- [TASK STATEMENT]: From the listing, collect all lines containing the word "Plants".

- [INPUT RECORDS]:
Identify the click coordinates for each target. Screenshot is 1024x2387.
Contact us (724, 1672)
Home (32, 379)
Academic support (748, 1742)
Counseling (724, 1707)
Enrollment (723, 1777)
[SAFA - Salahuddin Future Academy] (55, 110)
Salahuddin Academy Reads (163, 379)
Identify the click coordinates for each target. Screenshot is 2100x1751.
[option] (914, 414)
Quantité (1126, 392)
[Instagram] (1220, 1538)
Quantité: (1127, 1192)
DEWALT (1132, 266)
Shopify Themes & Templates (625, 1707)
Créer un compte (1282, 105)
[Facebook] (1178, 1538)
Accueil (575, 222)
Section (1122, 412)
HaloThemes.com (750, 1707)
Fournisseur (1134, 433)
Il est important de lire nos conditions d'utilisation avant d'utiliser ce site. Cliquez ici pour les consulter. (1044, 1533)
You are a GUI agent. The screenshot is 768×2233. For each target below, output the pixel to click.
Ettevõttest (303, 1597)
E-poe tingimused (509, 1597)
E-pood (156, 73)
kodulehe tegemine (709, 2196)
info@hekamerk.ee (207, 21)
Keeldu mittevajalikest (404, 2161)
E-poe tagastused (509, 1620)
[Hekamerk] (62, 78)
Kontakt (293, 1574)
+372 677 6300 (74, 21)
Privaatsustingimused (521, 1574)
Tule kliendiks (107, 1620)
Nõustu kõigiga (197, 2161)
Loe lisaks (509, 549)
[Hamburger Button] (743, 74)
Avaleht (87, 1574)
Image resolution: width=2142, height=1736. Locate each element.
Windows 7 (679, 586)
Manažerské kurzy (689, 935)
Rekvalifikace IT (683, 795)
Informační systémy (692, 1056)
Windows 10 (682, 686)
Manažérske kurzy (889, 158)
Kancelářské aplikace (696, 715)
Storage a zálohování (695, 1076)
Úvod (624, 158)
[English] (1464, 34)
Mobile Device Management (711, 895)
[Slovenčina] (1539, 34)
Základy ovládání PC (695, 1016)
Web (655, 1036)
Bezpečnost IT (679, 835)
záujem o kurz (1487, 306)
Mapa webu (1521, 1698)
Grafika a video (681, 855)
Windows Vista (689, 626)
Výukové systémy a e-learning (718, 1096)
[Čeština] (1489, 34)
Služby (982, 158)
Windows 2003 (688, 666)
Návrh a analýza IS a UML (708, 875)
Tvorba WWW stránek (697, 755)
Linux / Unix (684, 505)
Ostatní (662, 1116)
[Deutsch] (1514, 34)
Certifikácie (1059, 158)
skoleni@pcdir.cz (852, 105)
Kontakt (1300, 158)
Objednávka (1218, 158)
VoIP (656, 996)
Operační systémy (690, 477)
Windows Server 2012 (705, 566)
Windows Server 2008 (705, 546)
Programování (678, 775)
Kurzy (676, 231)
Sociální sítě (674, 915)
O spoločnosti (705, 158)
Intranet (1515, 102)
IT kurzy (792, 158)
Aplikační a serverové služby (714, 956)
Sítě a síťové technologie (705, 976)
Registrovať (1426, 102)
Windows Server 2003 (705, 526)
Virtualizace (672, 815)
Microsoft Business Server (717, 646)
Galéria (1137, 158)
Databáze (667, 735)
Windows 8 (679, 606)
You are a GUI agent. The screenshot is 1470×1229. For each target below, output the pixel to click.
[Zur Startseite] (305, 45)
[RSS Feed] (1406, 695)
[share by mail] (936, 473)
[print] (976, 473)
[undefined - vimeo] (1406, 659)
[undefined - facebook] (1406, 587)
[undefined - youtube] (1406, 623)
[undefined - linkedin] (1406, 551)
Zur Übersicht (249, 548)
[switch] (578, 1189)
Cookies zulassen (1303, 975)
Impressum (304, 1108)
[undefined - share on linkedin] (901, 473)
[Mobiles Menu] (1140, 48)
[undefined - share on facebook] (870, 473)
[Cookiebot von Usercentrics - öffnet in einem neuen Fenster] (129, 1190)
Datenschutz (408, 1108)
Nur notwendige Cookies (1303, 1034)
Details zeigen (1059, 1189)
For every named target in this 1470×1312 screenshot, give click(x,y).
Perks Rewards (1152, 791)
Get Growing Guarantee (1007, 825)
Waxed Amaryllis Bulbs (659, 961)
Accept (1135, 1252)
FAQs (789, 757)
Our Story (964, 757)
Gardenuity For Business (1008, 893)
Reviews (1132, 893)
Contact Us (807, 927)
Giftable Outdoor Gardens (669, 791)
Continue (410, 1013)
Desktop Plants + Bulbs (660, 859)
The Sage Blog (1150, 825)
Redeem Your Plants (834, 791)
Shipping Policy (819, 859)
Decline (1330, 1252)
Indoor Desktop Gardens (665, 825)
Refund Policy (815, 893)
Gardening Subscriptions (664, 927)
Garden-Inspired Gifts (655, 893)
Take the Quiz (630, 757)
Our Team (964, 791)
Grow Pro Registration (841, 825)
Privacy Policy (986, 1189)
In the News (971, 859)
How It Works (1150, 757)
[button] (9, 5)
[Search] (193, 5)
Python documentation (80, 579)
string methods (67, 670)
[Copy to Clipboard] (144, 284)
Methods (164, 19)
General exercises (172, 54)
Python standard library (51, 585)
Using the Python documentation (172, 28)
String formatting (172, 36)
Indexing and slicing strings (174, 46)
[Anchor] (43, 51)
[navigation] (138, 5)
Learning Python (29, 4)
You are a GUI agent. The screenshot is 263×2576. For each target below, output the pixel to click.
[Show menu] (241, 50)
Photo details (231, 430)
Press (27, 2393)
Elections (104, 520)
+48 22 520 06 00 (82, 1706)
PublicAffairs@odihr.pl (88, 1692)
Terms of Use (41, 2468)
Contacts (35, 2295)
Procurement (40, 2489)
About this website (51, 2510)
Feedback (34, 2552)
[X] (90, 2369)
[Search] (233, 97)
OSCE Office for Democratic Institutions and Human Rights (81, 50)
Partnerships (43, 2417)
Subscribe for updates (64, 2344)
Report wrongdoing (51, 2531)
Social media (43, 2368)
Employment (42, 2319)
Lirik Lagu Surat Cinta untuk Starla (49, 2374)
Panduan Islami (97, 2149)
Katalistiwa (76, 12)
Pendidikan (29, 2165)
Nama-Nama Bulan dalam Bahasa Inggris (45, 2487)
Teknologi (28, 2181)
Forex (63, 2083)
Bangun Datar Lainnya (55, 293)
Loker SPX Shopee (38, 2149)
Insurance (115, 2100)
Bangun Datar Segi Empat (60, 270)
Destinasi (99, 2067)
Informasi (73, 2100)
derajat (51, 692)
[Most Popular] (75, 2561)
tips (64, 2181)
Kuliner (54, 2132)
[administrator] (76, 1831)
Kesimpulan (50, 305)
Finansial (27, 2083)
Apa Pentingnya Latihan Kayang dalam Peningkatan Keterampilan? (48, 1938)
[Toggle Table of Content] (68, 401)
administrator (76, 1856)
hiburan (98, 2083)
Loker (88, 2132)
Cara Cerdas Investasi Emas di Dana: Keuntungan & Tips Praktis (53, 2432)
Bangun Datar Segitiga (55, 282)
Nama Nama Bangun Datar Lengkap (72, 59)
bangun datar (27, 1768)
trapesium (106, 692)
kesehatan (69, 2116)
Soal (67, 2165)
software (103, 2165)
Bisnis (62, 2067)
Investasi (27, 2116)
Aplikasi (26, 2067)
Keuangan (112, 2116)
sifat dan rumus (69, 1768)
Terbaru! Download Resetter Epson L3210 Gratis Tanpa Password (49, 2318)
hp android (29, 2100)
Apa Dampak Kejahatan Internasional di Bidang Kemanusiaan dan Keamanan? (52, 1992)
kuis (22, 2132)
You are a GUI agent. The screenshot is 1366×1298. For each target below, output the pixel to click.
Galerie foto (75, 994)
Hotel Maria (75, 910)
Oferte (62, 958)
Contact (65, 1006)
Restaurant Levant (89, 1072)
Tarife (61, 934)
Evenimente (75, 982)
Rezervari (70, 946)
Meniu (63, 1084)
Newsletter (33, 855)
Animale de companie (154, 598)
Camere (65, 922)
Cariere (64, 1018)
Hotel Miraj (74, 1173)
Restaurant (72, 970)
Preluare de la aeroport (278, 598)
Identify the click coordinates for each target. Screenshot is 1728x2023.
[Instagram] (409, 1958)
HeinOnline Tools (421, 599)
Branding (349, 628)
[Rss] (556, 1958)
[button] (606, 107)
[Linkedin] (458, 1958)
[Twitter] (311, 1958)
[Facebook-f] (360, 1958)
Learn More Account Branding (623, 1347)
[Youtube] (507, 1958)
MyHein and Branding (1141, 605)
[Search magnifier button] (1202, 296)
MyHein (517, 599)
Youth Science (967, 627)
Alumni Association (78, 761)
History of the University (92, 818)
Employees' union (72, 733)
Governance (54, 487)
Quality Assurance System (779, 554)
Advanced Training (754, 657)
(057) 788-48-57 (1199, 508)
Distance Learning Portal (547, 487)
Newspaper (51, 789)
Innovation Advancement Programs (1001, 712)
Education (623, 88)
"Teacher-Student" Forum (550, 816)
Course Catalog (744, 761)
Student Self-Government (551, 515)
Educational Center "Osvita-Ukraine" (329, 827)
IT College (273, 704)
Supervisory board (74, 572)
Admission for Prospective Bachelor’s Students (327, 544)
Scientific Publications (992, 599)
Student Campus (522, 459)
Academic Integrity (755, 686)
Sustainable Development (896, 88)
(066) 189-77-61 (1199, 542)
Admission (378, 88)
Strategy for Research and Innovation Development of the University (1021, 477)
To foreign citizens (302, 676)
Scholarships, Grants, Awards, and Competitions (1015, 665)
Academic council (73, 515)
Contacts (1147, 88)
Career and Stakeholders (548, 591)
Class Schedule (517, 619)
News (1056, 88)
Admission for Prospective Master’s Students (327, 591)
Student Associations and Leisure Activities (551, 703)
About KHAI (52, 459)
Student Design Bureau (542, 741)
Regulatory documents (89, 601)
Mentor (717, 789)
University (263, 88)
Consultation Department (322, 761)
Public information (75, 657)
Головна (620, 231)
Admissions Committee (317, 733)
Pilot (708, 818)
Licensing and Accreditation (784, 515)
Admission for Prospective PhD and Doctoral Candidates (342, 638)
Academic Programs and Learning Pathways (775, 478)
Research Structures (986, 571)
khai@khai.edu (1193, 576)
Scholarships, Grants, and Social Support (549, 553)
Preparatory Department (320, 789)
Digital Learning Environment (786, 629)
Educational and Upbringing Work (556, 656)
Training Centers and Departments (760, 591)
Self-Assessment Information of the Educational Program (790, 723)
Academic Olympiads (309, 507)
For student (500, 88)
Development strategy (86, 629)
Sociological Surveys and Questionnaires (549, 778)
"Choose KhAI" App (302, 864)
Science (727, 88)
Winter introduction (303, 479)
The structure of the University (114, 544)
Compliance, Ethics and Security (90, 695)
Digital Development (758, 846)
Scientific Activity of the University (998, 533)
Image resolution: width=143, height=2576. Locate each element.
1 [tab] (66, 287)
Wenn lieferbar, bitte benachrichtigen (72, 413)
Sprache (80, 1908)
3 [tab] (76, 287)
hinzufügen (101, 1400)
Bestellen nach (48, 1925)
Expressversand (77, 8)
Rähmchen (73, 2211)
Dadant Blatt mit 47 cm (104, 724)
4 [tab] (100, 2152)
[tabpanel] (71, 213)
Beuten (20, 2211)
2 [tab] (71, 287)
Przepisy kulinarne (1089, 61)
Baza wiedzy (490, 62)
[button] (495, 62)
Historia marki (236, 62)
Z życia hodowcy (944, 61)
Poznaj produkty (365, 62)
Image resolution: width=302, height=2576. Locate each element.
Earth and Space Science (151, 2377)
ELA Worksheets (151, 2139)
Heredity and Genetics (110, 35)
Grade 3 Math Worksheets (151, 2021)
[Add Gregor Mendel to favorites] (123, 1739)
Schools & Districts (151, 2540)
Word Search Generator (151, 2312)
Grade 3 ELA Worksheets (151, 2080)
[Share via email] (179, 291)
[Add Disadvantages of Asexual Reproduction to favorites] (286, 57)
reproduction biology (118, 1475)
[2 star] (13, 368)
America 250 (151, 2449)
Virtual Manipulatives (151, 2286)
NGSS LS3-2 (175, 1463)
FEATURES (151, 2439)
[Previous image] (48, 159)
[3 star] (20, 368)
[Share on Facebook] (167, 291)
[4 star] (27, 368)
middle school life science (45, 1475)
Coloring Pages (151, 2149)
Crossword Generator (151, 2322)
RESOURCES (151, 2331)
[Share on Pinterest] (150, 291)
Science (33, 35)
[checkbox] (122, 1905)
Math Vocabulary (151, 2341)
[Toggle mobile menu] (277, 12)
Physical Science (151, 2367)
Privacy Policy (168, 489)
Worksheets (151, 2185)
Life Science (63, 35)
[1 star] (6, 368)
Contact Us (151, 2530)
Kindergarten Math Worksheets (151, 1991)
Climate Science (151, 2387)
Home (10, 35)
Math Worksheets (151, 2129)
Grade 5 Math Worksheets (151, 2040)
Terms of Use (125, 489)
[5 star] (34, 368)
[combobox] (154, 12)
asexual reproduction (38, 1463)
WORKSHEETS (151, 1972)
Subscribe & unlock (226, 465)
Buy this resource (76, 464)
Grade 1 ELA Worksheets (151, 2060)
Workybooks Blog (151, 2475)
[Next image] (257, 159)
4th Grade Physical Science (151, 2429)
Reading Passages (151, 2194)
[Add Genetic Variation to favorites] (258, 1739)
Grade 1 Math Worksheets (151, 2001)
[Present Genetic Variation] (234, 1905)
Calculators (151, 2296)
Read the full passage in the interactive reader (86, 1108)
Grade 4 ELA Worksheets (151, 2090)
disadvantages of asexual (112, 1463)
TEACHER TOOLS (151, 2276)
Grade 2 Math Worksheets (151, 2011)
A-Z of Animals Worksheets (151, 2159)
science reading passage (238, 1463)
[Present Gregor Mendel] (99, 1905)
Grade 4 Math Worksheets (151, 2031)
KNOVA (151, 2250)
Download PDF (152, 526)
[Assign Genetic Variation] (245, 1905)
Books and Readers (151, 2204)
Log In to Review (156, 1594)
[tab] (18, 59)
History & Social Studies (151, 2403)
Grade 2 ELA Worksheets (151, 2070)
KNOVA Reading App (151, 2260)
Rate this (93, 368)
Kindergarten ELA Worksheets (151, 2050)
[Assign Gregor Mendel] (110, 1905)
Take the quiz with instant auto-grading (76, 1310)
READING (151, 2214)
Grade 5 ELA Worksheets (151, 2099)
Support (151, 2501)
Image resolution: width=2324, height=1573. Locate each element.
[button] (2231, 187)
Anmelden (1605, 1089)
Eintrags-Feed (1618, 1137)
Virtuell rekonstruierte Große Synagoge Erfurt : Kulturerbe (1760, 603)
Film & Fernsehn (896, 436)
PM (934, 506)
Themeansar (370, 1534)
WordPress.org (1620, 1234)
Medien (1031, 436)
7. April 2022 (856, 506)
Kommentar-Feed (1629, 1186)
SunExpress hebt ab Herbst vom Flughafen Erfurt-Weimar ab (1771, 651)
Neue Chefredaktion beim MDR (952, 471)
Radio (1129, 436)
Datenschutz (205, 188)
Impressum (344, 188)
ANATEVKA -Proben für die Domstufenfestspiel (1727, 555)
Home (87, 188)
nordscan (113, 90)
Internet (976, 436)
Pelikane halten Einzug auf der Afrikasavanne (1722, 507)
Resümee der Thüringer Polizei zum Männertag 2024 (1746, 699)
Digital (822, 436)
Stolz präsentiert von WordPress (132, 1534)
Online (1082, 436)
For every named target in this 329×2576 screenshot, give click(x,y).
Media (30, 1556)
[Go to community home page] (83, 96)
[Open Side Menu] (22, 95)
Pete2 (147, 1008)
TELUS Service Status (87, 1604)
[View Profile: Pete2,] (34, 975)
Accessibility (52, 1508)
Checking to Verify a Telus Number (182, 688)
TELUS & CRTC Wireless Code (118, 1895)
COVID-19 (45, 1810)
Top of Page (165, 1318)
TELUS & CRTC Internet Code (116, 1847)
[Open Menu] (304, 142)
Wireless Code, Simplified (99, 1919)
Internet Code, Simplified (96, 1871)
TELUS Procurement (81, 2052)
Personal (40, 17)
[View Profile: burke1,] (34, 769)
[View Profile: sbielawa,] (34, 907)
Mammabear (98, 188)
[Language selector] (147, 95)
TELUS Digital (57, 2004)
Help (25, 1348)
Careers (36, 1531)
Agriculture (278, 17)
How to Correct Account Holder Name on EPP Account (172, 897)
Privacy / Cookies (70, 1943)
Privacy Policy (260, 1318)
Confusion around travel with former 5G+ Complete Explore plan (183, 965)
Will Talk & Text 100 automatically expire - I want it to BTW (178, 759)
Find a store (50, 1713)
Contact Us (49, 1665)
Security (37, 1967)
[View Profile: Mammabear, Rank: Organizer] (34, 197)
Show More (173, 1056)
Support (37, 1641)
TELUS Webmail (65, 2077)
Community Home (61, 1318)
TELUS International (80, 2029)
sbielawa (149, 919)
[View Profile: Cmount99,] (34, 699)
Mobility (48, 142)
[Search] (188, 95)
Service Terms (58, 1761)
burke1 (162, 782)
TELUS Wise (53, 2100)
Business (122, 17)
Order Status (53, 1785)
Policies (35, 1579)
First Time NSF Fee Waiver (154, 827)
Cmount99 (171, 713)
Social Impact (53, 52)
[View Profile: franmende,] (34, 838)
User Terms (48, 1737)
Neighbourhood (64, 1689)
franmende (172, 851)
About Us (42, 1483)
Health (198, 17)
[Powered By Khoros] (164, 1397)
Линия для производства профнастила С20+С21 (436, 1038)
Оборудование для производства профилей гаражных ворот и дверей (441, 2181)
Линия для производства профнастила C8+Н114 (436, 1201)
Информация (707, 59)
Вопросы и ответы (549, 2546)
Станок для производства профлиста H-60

- [ANSWER SPACE]:
Desktop Plants + Bulbs (660, 859)
Redeem Your Plants (834, 791)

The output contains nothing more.